*What you should do:* Using the records below, output the stretch that opens with the line containing "How to Set Up SPF for Mailerlite? (776, 655)" and closes with the line containing "O nas (369, 27)", exactly and including both lines, with nothing more.

(Pixel coordinate grounding data)

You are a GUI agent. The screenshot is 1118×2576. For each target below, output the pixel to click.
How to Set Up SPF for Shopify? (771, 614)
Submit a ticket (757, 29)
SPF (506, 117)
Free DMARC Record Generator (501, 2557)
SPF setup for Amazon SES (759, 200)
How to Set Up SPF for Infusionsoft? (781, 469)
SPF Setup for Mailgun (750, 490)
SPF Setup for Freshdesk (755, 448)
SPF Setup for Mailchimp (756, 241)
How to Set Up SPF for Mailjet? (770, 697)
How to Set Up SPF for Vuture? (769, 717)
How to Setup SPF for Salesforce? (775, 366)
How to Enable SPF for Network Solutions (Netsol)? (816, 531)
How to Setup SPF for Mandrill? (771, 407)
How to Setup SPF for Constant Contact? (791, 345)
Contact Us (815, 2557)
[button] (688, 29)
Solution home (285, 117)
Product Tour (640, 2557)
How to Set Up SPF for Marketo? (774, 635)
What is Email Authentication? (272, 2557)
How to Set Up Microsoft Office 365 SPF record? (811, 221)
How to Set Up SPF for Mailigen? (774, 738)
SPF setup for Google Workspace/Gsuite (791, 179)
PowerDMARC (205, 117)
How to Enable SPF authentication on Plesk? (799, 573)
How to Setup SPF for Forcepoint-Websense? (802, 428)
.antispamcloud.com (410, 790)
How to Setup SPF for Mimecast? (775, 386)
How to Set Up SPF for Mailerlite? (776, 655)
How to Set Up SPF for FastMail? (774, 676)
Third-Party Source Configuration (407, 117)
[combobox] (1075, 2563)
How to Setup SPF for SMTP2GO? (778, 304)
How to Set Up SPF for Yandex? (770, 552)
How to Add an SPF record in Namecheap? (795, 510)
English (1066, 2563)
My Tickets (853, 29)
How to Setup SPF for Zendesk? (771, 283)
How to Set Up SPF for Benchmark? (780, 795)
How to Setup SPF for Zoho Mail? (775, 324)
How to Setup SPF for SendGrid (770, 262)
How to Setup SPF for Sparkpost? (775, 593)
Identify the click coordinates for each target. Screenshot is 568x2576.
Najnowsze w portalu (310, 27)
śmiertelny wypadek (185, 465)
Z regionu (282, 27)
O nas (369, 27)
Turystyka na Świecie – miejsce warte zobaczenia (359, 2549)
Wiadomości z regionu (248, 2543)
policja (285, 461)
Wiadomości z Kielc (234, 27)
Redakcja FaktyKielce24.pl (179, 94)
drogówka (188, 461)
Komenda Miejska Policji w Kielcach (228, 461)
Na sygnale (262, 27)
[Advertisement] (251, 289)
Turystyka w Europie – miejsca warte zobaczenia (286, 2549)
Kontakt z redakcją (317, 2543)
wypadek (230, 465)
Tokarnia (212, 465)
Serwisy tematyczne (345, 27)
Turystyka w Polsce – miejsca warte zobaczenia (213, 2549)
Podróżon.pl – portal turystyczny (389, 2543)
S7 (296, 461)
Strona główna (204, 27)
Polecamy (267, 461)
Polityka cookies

*Exercise result:*
How to Set Up SPF for Mailerlite? (776, 655)
How to Set Up SPF for FastMail? (774, 676)
Third-Party Source Configuration (407, 117)
[combobox] (1075, 2563)
How to Setup SPF for SMTP2GO? (778, 304)
How to Set Up SPF for Yandex? (770, 552)
How to Add an SPF record in Namecheap? (795, 510)
English (1066, 2563)
My Tickets (853, 29)
How to Setup SPF for Zendesk? (771, 283)
How to Set Up SPF for Benchmark? (780, 795)
How to Setup SPF for Zoho Mail? (775, 324)
How to Setup SPF for SendGrid (770, 262)
How to Setup SPF for Sparkpost? (775, 593)
Identify the click coordinates for each target. Screenshot is 568x2576.
Najnowsze w portalu (310, 27)
śmiertelny wypadek (185, 465)
Z regionu (282, 27)
O nas (369, 27)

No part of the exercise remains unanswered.